DATA SHOWN:
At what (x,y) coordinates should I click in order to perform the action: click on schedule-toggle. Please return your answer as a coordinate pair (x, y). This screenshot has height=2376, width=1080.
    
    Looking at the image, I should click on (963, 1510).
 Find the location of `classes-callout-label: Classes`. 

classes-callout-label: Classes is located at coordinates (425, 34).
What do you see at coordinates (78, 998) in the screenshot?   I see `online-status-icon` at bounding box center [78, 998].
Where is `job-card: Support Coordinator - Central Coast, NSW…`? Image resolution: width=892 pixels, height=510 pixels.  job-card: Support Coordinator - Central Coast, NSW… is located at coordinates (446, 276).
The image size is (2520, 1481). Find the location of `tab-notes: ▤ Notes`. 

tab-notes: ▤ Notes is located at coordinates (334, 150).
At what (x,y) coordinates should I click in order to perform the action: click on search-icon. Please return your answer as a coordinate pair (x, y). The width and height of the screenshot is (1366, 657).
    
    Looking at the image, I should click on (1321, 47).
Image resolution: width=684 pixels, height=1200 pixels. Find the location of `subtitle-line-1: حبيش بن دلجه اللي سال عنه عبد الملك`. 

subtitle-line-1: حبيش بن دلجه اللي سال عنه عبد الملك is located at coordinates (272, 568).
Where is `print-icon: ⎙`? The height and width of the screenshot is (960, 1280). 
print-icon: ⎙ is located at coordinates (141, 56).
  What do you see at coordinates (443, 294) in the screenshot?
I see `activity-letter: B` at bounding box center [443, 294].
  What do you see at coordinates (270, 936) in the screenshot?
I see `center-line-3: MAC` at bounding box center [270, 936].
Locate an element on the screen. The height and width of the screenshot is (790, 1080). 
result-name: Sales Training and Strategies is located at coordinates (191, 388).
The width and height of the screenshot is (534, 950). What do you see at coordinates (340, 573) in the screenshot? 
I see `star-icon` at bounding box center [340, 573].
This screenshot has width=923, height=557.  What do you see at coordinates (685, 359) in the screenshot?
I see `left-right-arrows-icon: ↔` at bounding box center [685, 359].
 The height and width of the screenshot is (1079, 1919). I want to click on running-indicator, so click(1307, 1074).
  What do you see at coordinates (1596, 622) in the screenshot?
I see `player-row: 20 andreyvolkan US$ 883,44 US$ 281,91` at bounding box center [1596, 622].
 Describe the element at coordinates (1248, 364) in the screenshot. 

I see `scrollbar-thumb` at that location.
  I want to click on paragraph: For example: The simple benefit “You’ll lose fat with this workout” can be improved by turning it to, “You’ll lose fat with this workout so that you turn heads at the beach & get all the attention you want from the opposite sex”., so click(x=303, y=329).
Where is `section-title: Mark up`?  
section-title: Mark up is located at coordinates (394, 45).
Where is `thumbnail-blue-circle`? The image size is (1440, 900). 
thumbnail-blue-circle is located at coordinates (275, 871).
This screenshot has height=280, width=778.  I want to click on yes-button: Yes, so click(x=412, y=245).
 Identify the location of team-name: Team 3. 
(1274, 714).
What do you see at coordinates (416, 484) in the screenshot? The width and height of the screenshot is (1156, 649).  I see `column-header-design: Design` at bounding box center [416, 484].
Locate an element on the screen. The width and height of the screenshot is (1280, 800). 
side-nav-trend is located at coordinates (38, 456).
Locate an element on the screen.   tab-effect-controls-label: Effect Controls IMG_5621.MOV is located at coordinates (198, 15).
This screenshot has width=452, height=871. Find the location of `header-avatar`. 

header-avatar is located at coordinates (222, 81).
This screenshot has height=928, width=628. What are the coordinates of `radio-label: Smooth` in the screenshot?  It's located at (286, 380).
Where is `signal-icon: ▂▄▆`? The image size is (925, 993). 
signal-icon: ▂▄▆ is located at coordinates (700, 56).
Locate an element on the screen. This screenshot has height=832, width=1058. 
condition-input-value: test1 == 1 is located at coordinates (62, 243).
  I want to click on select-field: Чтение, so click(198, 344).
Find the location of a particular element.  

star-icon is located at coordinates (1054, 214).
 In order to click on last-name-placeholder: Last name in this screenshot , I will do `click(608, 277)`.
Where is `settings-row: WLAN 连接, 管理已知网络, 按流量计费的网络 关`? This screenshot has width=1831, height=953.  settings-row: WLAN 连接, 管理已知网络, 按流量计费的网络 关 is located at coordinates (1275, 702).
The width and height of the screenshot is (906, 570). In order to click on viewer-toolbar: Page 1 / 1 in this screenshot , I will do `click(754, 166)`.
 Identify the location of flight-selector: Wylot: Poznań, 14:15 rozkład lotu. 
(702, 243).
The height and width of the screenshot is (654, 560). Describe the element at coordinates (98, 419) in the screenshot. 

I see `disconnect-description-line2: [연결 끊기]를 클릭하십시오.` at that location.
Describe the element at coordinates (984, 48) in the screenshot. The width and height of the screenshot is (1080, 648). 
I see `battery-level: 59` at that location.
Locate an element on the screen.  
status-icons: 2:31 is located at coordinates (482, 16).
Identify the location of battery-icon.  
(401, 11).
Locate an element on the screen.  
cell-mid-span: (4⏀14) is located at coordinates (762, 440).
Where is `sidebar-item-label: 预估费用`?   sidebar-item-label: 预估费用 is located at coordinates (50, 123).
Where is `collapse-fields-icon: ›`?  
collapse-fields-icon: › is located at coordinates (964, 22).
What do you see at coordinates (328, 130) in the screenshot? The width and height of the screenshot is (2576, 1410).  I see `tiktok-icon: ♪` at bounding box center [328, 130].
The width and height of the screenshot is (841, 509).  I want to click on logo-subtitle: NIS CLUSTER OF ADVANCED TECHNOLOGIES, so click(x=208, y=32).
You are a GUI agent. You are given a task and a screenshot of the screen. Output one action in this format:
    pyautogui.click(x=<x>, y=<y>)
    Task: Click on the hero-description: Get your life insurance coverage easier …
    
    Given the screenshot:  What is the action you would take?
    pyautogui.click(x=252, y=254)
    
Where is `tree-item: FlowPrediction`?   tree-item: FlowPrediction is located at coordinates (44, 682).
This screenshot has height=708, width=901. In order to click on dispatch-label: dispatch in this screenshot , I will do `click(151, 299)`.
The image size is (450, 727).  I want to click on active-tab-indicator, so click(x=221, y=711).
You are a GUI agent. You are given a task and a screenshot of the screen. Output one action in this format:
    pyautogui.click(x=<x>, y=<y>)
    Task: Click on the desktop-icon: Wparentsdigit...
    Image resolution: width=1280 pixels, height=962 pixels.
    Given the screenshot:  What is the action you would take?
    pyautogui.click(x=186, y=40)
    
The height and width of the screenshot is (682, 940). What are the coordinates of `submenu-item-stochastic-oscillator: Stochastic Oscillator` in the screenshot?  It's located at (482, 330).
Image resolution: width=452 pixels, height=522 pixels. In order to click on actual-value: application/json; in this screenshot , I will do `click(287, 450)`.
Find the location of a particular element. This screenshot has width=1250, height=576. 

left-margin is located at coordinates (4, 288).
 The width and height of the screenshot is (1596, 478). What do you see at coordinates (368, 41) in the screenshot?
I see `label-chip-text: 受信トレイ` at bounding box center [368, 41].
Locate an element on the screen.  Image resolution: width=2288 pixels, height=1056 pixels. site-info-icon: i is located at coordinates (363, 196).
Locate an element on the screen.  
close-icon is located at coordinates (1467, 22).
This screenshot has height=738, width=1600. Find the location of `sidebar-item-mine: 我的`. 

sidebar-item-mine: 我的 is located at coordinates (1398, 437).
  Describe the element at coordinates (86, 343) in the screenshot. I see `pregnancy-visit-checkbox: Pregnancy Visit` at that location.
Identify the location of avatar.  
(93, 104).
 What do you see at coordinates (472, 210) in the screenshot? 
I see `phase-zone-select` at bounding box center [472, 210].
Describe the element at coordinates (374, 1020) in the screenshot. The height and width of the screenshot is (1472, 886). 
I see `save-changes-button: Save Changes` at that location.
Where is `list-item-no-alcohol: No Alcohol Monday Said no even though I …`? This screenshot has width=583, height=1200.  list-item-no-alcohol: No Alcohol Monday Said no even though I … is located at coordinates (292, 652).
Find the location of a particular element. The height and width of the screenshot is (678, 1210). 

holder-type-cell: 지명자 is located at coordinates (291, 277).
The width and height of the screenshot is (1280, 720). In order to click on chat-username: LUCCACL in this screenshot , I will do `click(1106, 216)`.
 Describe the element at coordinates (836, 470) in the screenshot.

WORK INSTRUCTION: Could you render the lines above, from the line with "Find the location of a particular element. This" to the line with "center [368, 41].", both ends included, as a Markdown table with the columns Row and Text, leaving out any blank lines?

WRITTEN REPLY:
| Row | Text |
|---|---|
| 1 | Find the location of a particular element. This screenshot has width=1250, height=576.  |
| 2 | left-margin is located at coordinates (4, 288). |
| 3 |  The width and height of the screenshot is (1596, 478). What do you see at coordinates (368, 41) in the screenshot? |
| 4 | I see `label-chip-text: 受信トレイ` at bounding box center [368, 41]. |